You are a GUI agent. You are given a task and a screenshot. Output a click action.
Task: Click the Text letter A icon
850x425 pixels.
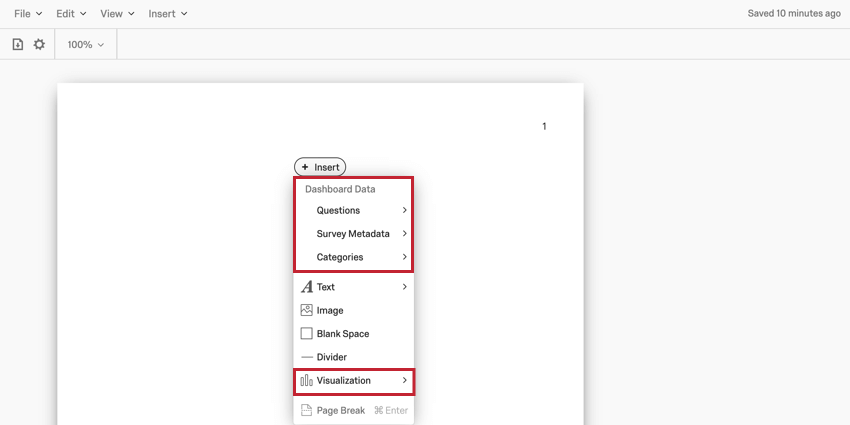[x=307, y=287]
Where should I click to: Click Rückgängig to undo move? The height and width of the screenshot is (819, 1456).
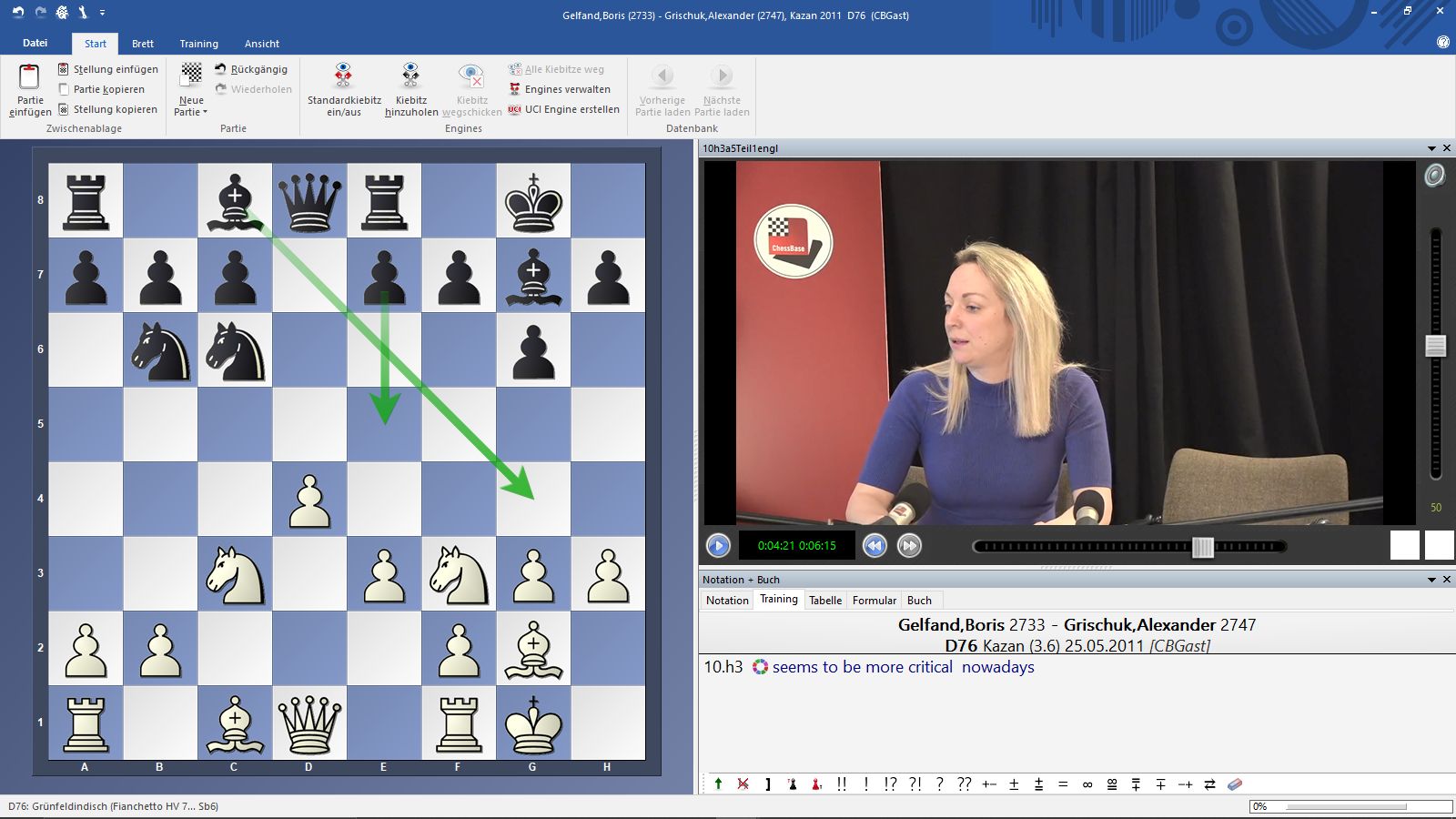point(258,69)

* Exercise aim: Without the pictures, write out all of the material exactly.

* Task output:
You are a GUI agent. You are given a task and a screenshot. Output a click action.
Task: Click the Text letter A icon
850x425 pixels.
[x=307, y=287]
Where should I click to: Click Rückgängig to undo move? The height and width of the screenshot is (819, 1456).
point(258,69)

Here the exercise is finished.